Гриша минутку помедлил, ему хотелось сказать, что умный человек сочинил эту листовку. Кто же после таких слов, будто раскаленных в кузнице, не возьмет в руки оружия и не пойдет на того золотозубого палача или на этих своих оборотней?!
Но ничего не сказал. Когда Екатерина Павловна увидела, что Гриша остановился, попросила:
— Будем, дети, писать дальше.
И ребята вновь переписывали на бумагу горячие слова из листовки, которая поднялась в небо где-то там, за далекими фронтами, а села на землю полесскую.
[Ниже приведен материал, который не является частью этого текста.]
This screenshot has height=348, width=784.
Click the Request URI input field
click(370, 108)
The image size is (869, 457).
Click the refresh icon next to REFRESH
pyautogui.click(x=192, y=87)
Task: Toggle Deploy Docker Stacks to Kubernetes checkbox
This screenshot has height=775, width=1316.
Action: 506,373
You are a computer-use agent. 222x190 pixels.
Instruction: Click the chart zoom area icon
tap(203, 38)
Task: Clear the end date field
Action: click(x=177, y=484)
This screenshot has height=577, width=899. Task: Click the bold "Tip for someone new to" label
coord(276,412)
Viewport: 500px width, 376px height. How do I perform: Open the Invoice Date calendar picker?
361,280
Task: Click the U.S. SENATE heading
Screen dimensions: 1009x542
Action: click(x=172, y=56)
— «Лет через пятнадцать, в расцвете лет твоих, ты неузнаваемо преобразил бы свою землю. Ты насадил бы сто миллионов фруктовых деревьев на Украине, ты изменил бы ее пейзаж и даже климат и жил бы в саду своем, воспетый своими поэтами, прославленный своими мастерами искусства.
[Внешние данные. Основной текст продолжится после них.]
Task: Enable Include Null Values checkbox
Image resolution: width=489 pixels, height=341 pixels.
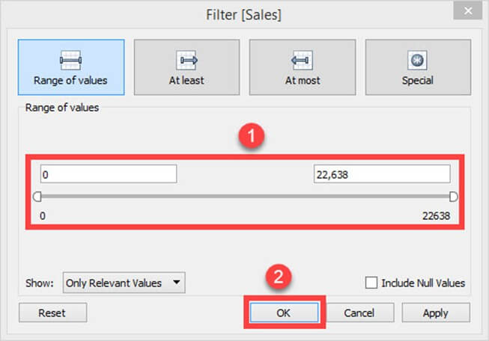Action: click(x=371, y=283)

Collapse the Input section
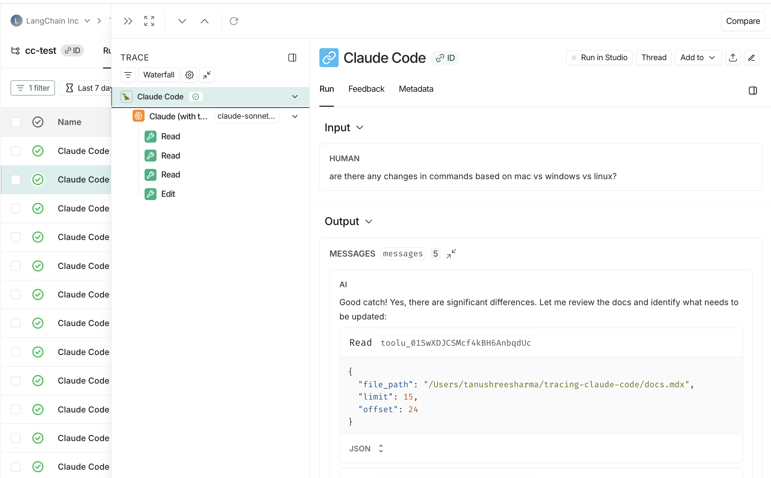pos(360,127)
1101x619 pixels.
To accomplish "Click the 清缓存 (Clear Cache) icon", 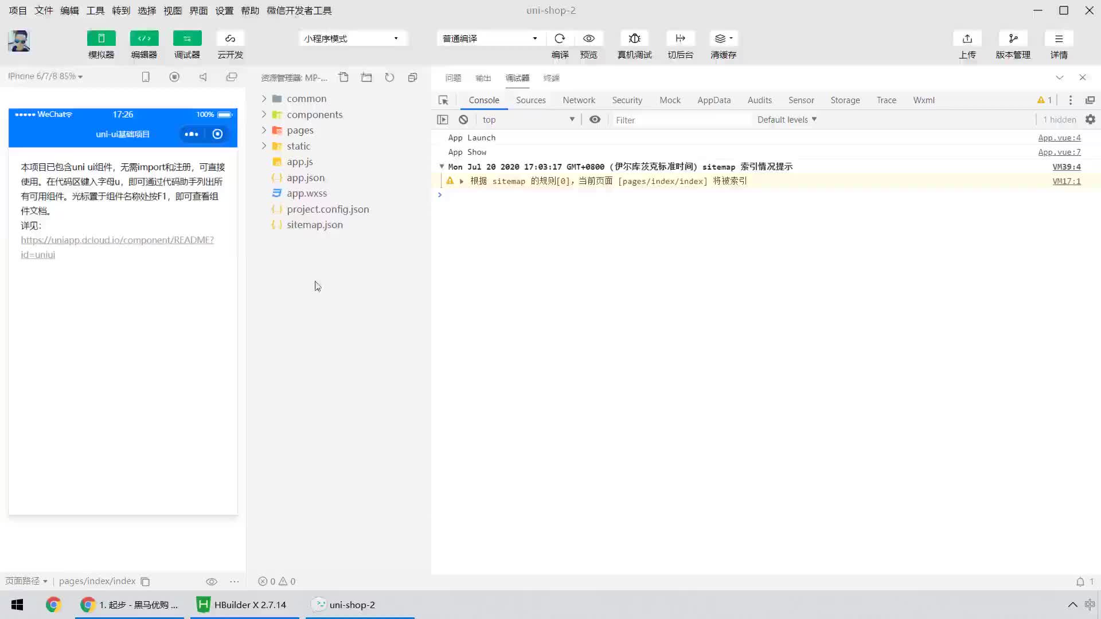I will [x=721, y=38].
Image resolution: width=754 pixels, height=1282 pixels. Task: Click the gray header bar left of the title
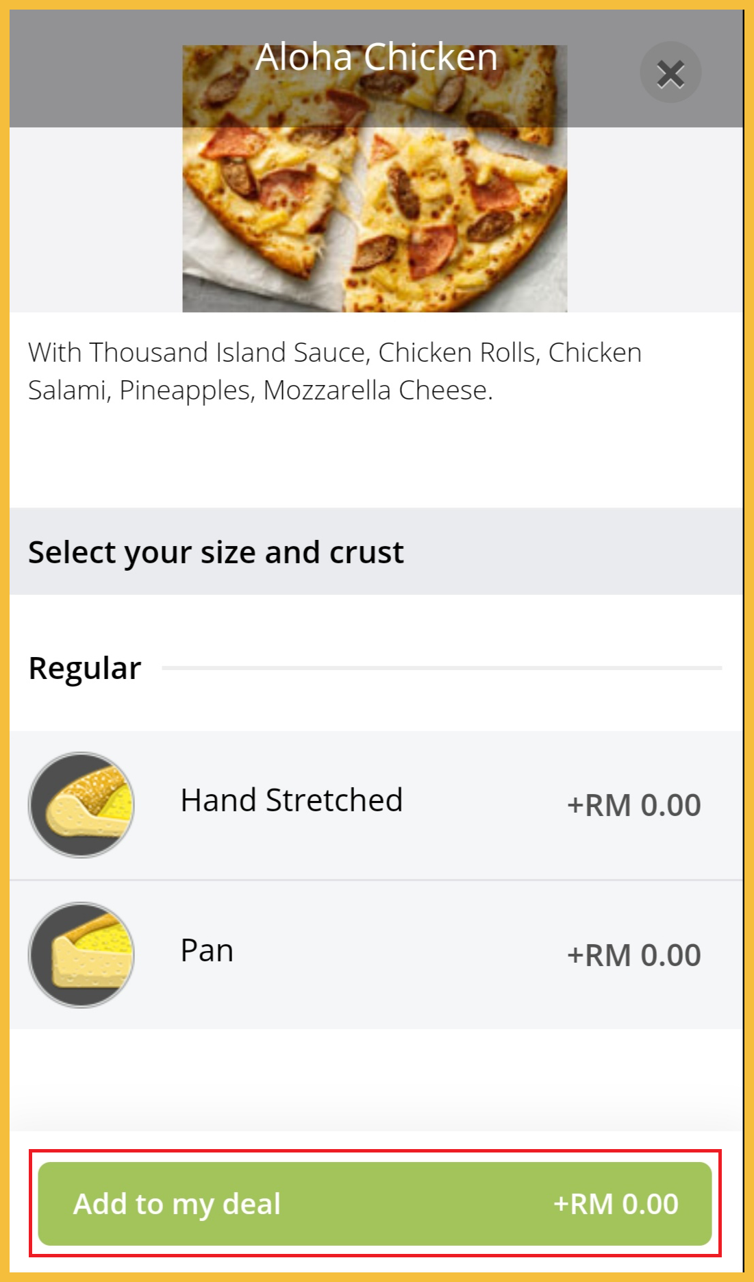[96, 69]
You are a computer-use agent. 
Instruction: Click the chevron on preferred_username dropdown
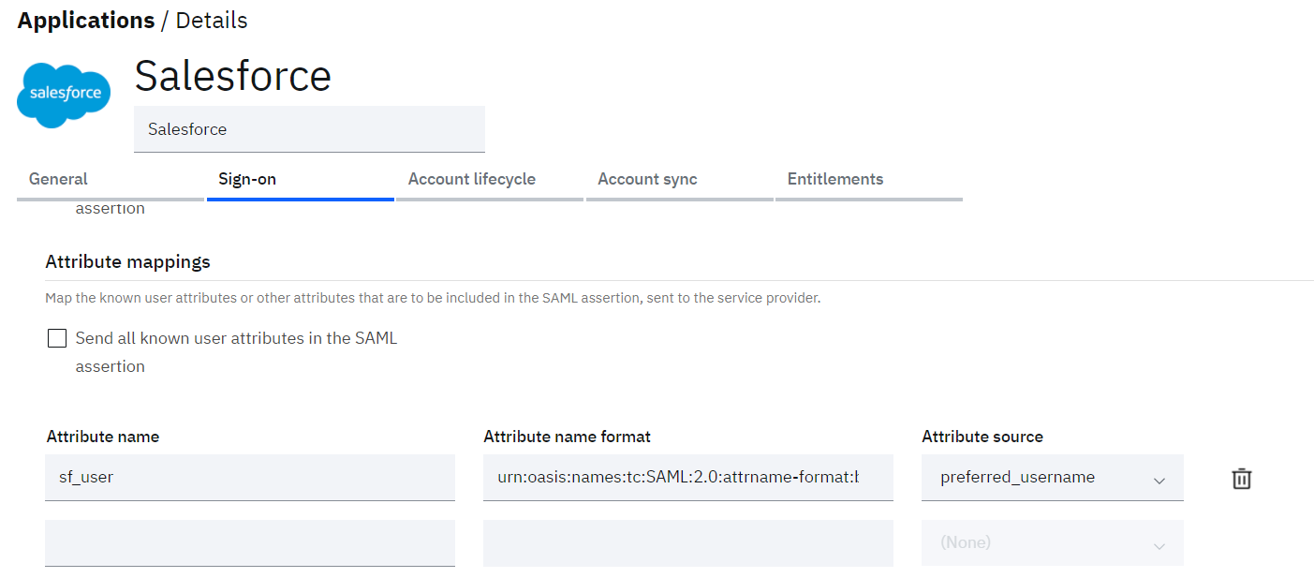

Юноша мой, товарищ, добрый, сердечный и мужественный, забудь доброту свою!»
Екатерина Павловна на миг умолкла, провела ладонью по лицу, а Гриша подумал: «Как это забыть доброту свою? Если ты добрый, то как можно стать другим? Добрый не может быть злым».
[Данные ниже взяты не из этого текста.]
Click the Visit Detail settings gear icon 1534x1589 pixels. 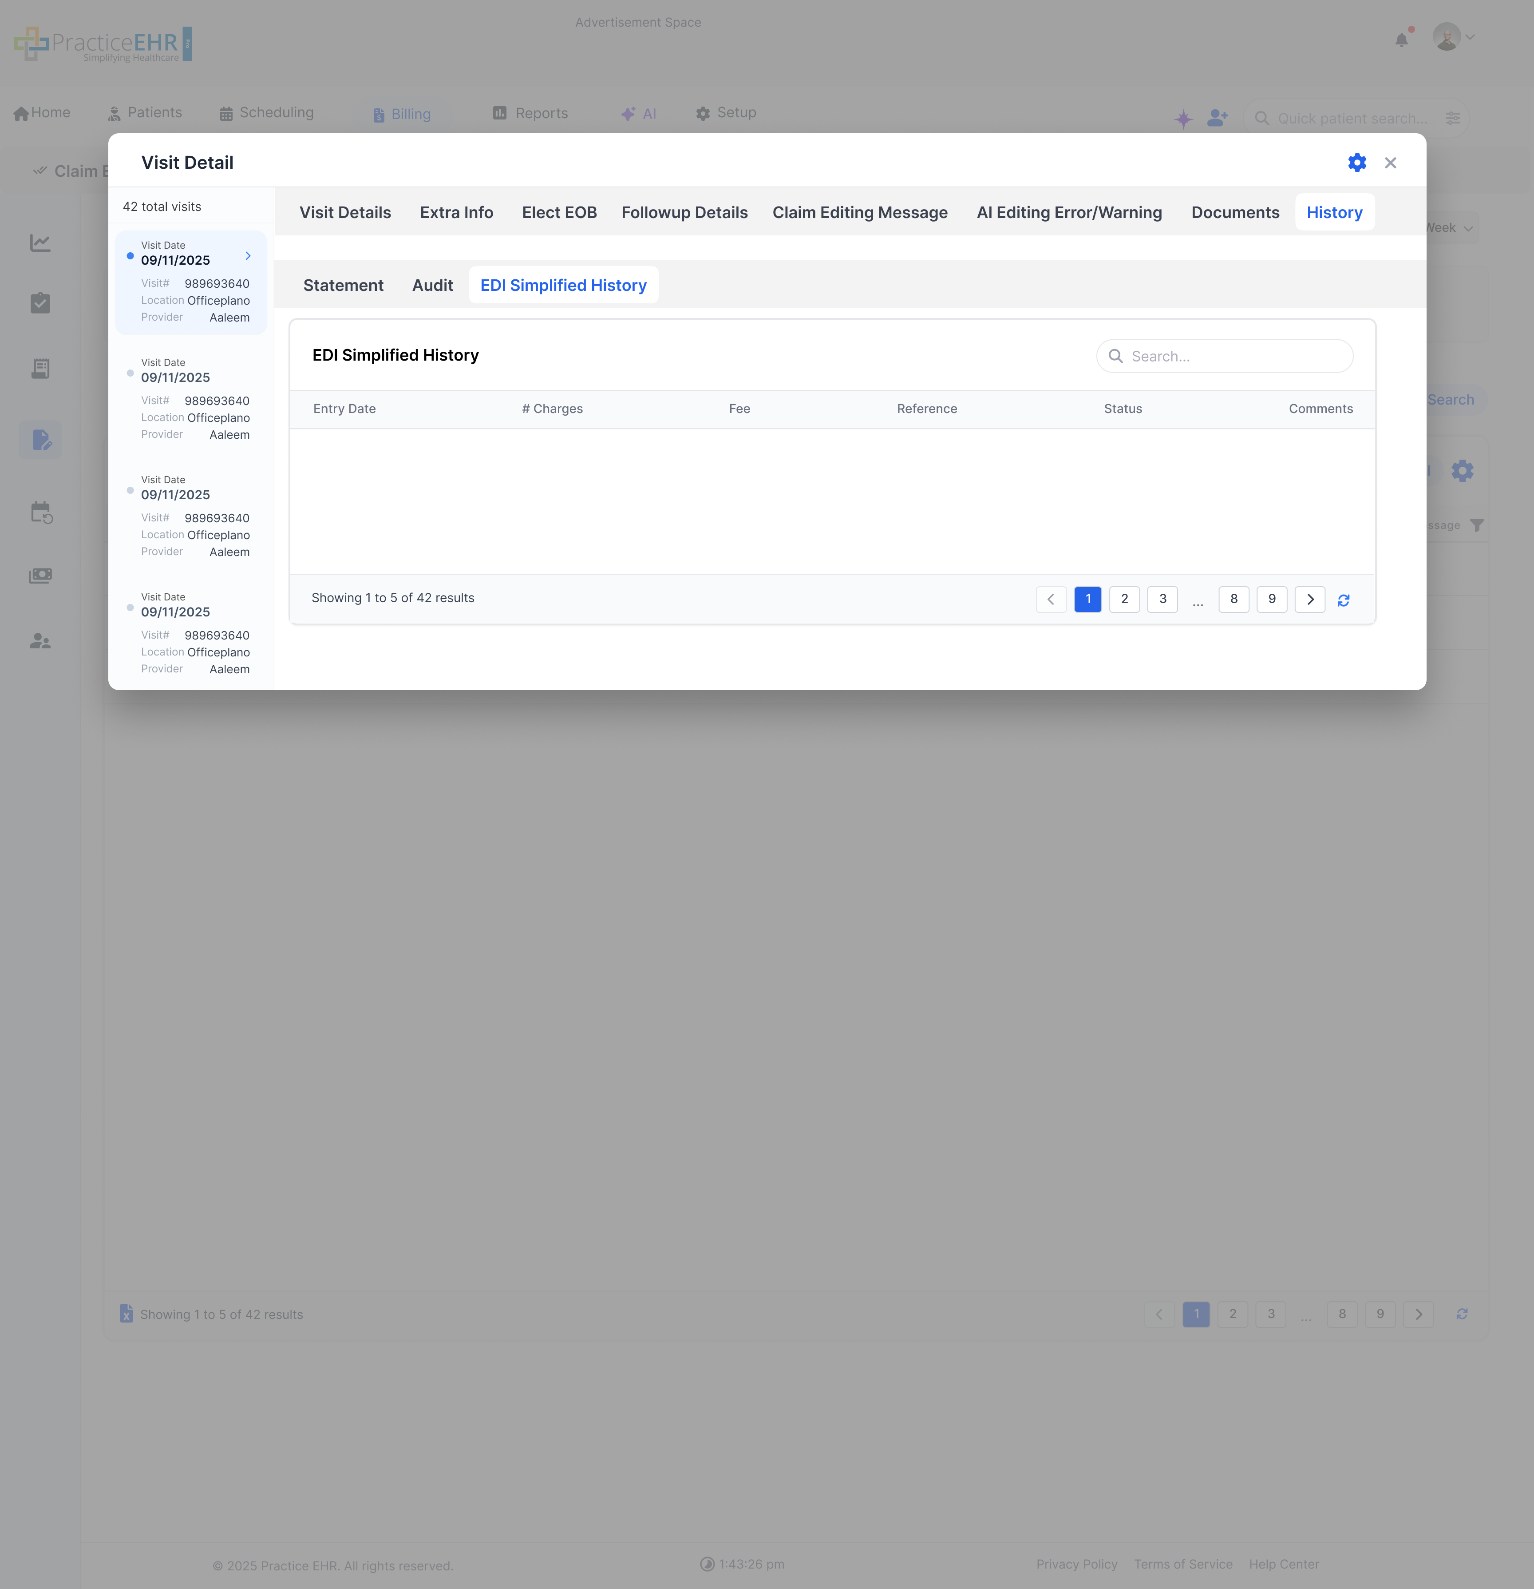pos(1357,163)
Но снова тихий, ласковый, убеждающий голос звучал в хатенке:
— «Навалилось на нас фашистское зло.
Украина в огне! Украина в ярме!
Юноша, брат мой, спрячь доброту свою. Стань жестоким душой, возненавидь врага-людоеда.
Пусть захлебнется он от ненависти твоей, пусть сгинет от твоего огня!
Будь бездонно щедрым на расплату со злом, тебе причиненным!»
Ведь все просто, а ты, Гриша, не докумекал. Вот почему и к кому надо быть беспощадным!
— «Ничего не забудь, ни единой слезинки!
Целься, снайпер-сокол!
Целься, партизан!»
Гриша поднял голову, и Екатерина Павловна прочитала в его глазах: «Видите, и о партизанах тут…»
Это к Антону Степановичу, к Петру Сидоровичу слова и к Михайлу Швыдаку, который, наверно, со своим седым командиром уже формирует полк и готовится к новым битвам. А может, уже и бьются где-то далеко от них — под Москвой или под Ленинградом. Фронт большой, растянулся от Баренцова до Черного моря. И везде нужны солдаты, и везде нужно мужество. Как жаль, что еще не могут быть солдатами Гриша с Митькой. Но ведь Катерина Павловна говорит: каждый должен бороться, как может.
— Пишем, дети, далее…
— «Смотри, на твоей мушке не человек. Это мерзавец, который сломал твою жизнь, вторгнулся на твою честную землю и сказал: „Я пришел уничтожить твой род“».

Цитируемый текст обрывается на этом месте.